Until recently there was no force in the cities to maintain public order. Now, khaki-clad policemen, club in hand, patrol the streets, but their efficiency in time of tumult is by no means vindicated. A slouching, bare-foot, mild-faced gendarme such as you see in Canton is by no means an awe-inspiring embodiment of the majesty of the law.

There is no common supply of water. When a city lies by a river the raw river water is borne about to the house by regular water-carriers, and the livelong day the river-stairs are wet from the drip of buckets. When the water is too thick it is partially clarified by stirring it with a perforated joint of bamboo containing some piece of alum.

There is no public lighting, and after nightfall the streets are dark, forbidding, and little frequented. Until kerosene began to penetrate the Empire the common source of light was a candle in a paper lantern or cotton wick lighted in an open cup of peanut oil. Owing to the lack of a good illuminant the bulk of the people retire with the fowls and rise with the sun. By making the evening of some account for reading or for family intercourse, kerosene has been a great boon to domestic life.

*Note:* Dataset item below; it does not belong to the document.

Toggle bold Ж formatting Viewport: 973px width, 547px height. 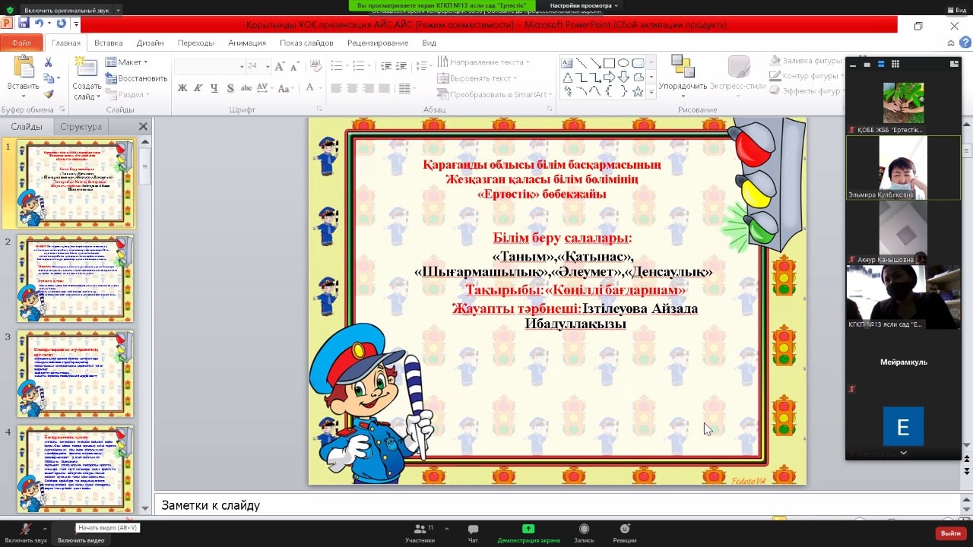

Fuel is scarce and is sold in neat bundles of kindling size. Down the West River ply innumerable boats corded high with firewood floating down to Canton and Hong Kong. Higher and higher the tree destruction extends, and farther and farther does the axman work his way from the waterways. Chaff and straw, twigs and leaves and litter are burned in the big brick bedsteads that warm the sleepers on winter nights, and under the big, shallow copper vessels set in the low brick or mud stoves. Fuel is economized and household economy simplified among the poor by the custom of relying largely on the food cooked and vended in the street. The portable restaurant is in high favor, for our prejudice against food cooked outside the home is a luxury the common people cannot afford to indulge in.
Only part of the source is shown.